Patients receive their PreDx results in the form of a color-coded bar chart, with their risk level highlighted as green (low), yellow (moderate), or red (high), and a number between one and 10 (the higher the number, the greater their chance of developing diabetes). “The critical thing about the test is that you don’t need to be a rocket scientist to understand it, and that means that patients understand it and get motivated to really make changes,” says Ed Kersh, the chief of cardiology at St. Luke’s Hospital in San Francisco and a clinical professor of medicine at the University of California, San Francisco.
Kersh started using the test about a year ago, and he says the approach has led to healthy changes in weight and blood-glucose levels in over 90 percent of his high-risk patients. “Creating lifestyle change in patients is a very difficult thing–the success rate for diet, exercise, and smoking cessation is down around 10 percent unless they’re confronted with significant data,” he says.
One physician was so convinced by the PreDx methodology that he developed an entire weight-loss clinic around the concept of the PreDx test. Michael Abou Assaly directs the Health Living Clinic at the Great River Medical Center in Burlington, IA, and has used the test on about 750 patients. He’s seen significant lifestyle changes in about three-quarters of his high-risk patients (about 30 percent, he says). “It’s been like nothing I’ve ever seen, as far as a motivating tool,” Abou Assaly says.

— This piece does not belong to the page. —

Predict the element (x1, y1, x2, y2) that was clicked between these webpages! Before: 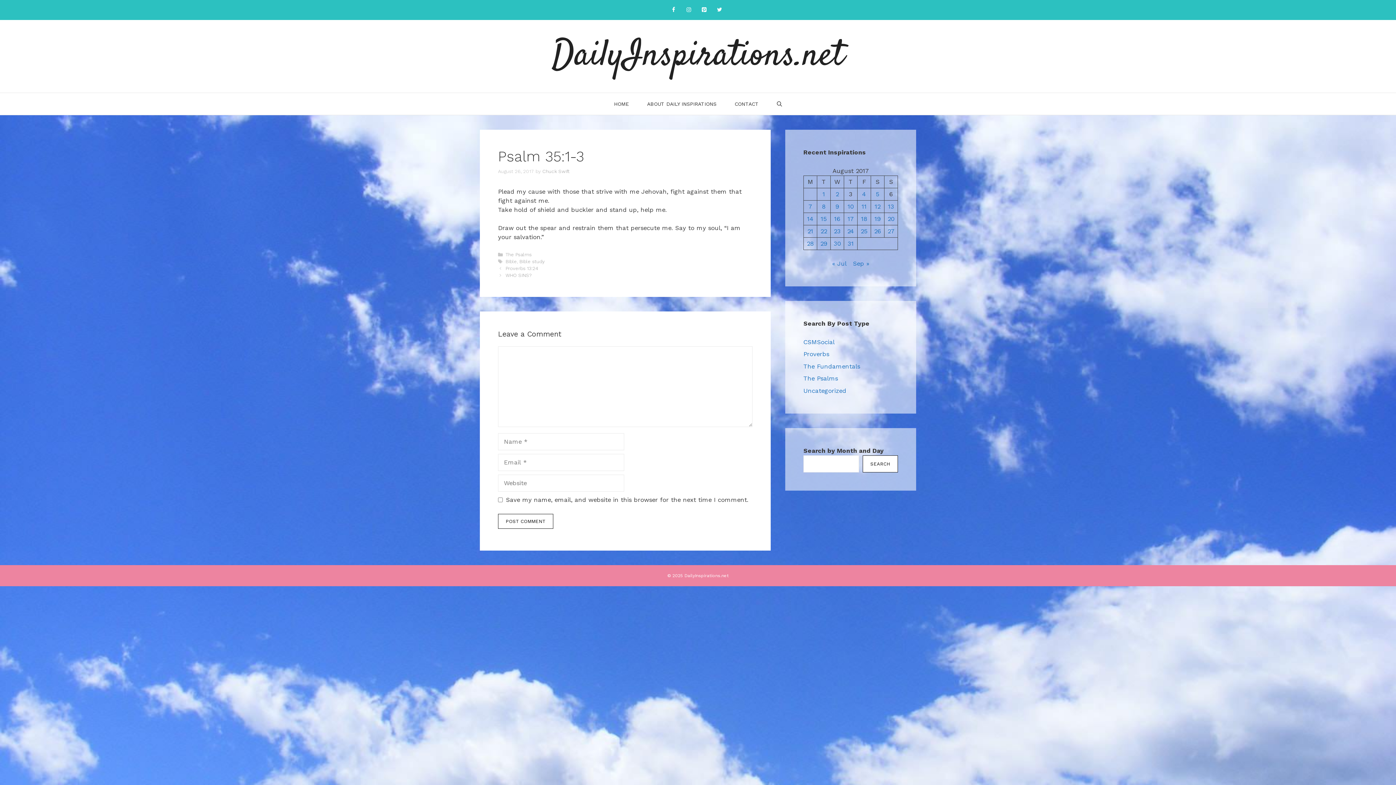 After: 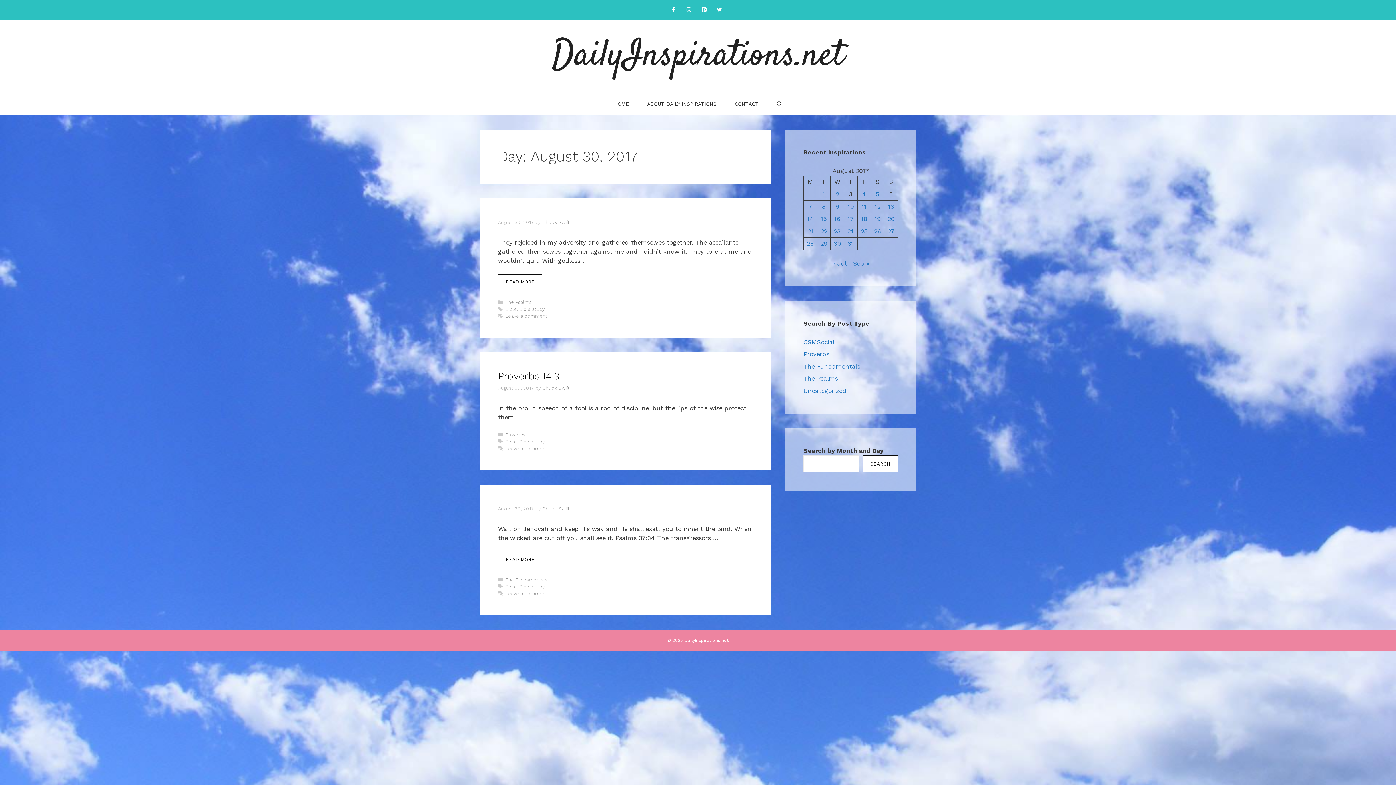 Action: bbox: (833, 239, 841, 247) label: Posts published on August 30, 2017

Richard Bergman, a professor of physiology and biophysics at the Keck School of Medicine at the University of Southern California, specializes in diabetes risk prediction and has developed a clinical method that can measure that risk. But the PreDx test, he says, “is better than anything else you can do without a clinical test,” which requires time and money. “The fact that it can be measured from a blood sample and is much less labor-intensive means that it can be used routinely in a doctor’s office,” says Bergman, who is on the Tethy’s scientific advisory board.
Tethys hopes to submit its PreDx research to the FDA for approval sometime in 2011. (Such diagnostic tests don’t require FDA regulation, which is how the company has been able to market it so broadly.) In the meantime, they’re also working to create similar risk-profile tests for cardiovascular disease and osteoporosis and hope to have the first one, a test for heart-attack risk, ready for market within the next two years.